■ **TUS INSTRUCCIONES**
Continúa el texto de despedida a una directora de televisión fallecida a partir del punto en que se detiene.

■ **FRAGMENTO PARA LEER**
>>>>

Eras muchas cosas más que no pienso escribir porque además de histriona y excesiva eras también tímida y pudorosa, austera e indecisa.

«¿Alguna vez podríamos tomarnos de la mano,

cuando estemos muy solas,

cuando el pavor recubra con pelambre de tigre todas las ventanas? /

Mi mano, al encuentro de la tuya, no recibe

respuesta, /

como si resbalara por la desnuda y ciega

superficie del espejo que borra.» /

Las crónicas de tu muerte dicen que «la televisión se quedó sin una gran directora» (2)

Es cierto.

Agregan que «lo tuyo pasaba por dejar una huella en la televisión» (3)

Es cierto

Dicen que eras «melancólica, y te reconocías vacilante» (4)

Es cierto.

Agregan que tu «don era el de desentrañar lo que otros tienen dentro, revelarlo para que todos lo disfruten sin promoverte descubridora de nada» (5)

Es cierto.

Sostienen que tu vida no tuvo prejuicios, que «respetaste la libertad con mente de persona libre, e invocaste siempre la dignificación de la mujer» (6)

Absolutamente cierto.

Pero ni ellos ni yo podremos escribir lo que no puede ser escrito: la soledad, el miedo, el pavor, la mano que no recibe respuesta, la biografía de tu alma, la compañía, el valor, el coraje, la alegría, la mano que siempre dio respuestas.

«Y olvídanos junto a la loza rota, los

calendarios muertos, los zapatos; /

olvídanos tiernamente, con esa fervorosa

obstinación que tú sabes, /

pero olvídanos, por mucho que te cueste,

por mucho que nos duela todavía».

Dicen que el lunes fuiste al médico y te mintió diagnosticándote hepatitis.

Dicen que consultaste otro médico, amigo, que volvió a mentirte.

Dicen que estabas muy cansada pero lúcida y optimista.

Dicen que el jueves dijiste «quiero dormir 15 años», pero seguiste bromeando y levantándote a comer con quienes nunca se separaron de tu lado.

Dicen que el viernes te diste un larguísimo baño de inmersión y apretaste fuerte una mano como único signo, descubierto después, de una posible despedida.

Dicen que agonizaste entre el sábado y el domingo, pero sin darte cuenta.

Dicen que el lunes 7 de julio a las 3 de la mañana, te moriste.

Dicen que te enterraron ese mismo día a las 3 de la tarde, porque vos así lo habías dispuesto.

Yo no sé nada. Y si supiera, escribiría igual. Por las dudas.

Sólo sé que no terminé de creer que te moriste.

<<<<

■ **DATOS PROPORCIONADOS**
>>>>

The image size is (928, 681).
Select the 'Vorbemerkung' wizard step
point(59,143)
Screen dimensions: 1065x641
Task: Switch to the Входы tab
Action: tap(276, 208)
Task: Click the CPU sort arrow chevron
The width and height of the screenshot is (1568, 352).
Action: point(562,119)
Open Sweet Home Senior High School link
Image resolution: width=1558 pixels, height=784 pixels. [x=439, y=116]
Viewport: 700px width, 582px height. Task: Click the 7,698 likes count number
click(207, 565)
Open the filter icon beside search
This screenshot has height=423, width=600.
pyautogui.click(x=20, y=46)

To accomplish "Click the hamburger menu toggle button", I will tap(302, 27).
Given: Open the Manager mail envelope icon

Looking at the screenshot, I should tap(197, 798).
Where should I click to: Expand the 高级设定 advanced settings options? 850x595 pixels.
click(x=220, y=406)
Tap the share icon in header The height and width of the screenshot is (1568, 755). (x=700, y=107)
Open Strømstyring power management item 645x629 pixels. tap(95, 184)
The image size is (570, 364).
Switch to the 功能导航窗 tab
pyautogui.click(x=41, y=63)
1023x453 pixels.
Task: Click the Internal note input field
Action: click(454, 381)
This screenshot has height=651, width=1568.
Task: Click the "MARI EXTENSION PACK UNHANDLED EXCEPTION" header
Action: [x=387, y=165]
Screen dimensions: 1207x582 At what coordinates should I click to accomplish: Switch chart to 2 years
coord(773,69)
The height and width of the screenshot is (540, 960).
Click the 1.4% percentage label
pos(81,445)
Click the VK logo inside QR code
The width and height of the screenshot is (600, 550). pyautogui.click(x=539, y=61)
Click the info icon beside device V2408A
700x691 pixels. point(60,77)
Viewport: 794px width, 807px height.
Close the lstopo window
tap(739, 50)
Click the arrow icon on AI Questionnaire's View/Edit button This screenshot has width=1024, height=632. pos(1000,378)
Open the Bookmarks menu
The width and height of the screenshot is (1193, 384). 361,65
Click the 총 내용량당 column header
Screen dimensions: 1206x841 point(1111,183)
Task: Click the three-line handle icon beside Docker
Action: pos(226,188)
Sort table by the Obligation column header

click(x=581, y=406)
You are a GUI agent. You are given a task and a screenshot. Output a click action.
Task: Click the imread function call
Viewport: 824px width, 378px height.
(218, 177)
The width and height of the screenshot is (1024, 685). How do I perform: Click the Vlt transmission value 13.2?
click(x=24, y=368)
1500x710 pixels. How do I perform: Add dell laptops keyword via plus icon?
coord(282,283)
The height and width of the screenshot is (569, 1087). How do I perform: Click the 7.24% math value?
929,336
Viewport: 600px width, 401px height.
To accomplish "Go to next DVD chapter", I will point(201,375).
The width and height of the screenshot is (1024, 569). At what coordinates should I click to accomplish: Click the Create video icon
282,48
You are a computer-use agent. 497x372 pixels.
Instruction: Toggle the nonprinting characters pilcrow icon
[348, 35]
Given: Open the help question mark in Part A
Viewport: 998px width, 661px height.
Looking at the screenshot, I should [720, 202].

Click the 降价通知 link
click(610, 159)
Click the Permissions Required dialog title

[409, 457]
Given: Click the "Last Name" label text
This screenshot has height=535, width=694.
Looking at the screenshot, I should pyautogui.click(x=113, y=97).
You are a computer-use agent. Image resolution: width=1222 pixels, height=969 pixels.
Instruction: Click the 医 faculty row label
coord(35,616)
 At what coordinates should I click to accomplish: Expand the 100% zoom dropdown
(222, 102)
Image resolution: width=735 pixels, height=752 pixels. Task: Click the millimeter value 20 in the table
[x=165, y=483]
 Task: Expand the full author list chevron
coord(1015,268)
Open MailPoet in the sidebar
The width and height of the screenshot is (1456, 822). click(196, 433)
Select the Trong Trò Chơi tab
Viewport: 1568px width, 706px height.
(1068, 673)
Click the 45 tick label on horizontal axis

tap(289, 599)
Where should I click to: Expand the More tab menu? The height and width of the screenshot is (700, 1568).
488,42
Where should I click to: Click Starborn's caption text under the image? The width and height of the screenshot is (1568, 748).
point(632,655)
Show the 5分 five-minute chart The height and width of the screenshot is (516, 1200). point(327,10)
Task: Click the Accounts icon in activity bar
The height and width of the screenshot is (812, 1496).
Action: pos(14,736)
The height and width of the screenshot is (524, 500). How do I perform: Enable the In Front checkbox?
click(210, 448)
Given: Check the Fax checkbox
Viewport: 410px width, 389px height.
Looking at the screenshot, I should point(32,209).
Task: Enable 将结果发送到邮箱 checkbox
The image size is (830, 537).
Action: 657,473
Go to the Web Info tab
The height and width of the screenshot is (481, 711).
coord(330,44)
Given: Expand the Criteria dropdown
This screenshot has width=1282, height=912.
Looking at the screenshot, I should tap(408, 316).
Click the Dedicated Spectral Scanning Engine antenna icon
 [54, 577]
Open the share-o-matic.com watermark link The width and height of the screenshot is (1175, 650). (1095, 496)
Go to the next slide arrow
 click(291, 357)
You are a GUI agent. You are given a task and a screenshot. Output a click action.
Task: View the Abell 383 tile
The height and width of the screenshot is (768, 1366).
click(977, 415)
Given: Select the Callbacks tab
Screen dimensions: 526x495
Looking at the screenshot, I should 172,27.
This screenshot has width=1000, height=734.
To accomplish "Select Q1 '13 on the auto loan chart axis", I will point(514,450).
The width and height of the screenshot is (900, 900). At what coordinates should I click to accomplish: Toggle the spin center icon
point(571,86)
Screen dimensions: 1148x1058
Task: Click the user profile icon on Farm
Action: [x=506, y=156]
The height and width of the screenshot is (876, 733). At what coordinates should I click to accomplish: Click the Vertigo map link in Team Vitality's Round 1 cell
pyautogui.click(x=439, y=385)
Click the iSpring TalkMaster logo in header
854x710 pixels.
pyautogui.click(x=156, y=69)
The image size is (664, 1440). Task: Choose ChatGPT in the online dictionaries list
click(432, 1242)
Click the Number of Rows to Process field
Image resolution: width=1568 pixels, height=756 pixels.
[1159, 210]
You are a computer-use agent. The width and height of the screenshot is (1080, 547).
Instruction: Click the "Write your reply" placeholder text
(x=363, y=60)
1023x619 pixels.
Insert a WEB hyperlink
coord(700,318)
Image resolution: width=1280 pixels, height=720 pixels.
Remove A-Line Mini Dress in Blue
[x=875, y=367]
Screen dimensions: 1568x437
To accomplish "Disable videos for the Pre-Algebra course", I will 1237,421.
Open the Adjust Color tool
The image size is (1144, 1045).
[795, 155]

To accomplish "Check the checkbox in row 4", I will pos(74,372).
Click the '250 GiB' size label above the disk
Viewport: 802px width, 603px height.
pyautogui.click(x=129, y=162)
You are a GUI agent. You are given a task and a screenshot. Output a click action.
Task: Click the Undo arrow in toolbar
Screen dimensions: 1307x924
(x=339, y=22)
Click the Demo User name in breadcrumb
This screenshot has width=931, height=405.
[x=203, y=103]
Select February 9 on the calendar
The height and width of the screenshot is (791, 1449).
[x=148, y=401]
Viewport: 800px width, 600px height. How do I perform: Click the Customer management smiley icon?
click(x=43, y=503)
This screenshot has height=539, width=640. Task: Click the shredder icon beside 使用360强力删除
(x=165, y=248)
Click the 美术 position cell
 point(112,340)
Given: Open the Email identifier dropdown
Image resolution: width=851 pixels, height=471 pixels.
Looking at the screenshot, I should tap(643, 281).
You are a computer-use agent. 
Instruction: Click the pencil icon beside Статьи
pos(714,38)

<<<<

■ **RESPUESTA**
Ayuda no vivir ya en el mismo país, a 4 cuadras de tu casa.

Ayuda no haber tenido tiempo de llegar a tu entierro.

No ayuda haber ignorado que te quedaban pocos días de vida.

A mí no me ayuda. A vos no lo sé. No creo que te engañaras.

Creo que, como tantas otras veces, vos les dejaste creer a los demás lo que ellos necesitaban creer. Y te despediste como viviste, sin miedo, lúcida, protegiendo a tus amigos, sin avisos, ni últimos deseos, salvo un sandwich de salame que les hizo creer a todos que estabas mejorándote.

Con esa «fervorosa obstinación» que vos sabías, aunque muchos pensáramos que esta vez también «por delicadeza perdiste tu vida». (7)

No sé, pero si vos sabías que te morías y no lo dijiste, quizás no fue sólo por pudor, sino que también fuiste una artista de tu muerte. Seguro fuiste una artista de la vida. Creabas otra realidad, no sólo en el teatro, la tele o el cine, sino también en el living de tu casa, tomando cafés interminables, buscándole siempre sentidos nuevos a la vida. Aunque no los encontráramos. Lo importante era la búsqueda. Ahora que están de moda los libros sobre la«inteligencia emocional» me doy cuenta de cuanto hay en vos de intelectual del afecto, de la amistad, de la solidaridad.

Por eso lo de Orozco, «olvídanos tiernamente, por mucho que nos duela todavía».

Yo no pienso olvidarte, por mucho que me duela para siempre.

Mariela Genta

Notas:

1) A uno de esos libros de Olga Orozco pertenece el poema que transcribo parcialmente,»Por mucho que nos duela todavía» de su libro «La noche a la deriva».
2) y 3) Clarín, 8/7/97
4), 5) y 6) La Nación, 8/7/97
7) Extraído del poema de María Elena Walsh «Como la cigarra»; «Si por delicadeza perdí mi vida, quiero salvar la tuya por decidida».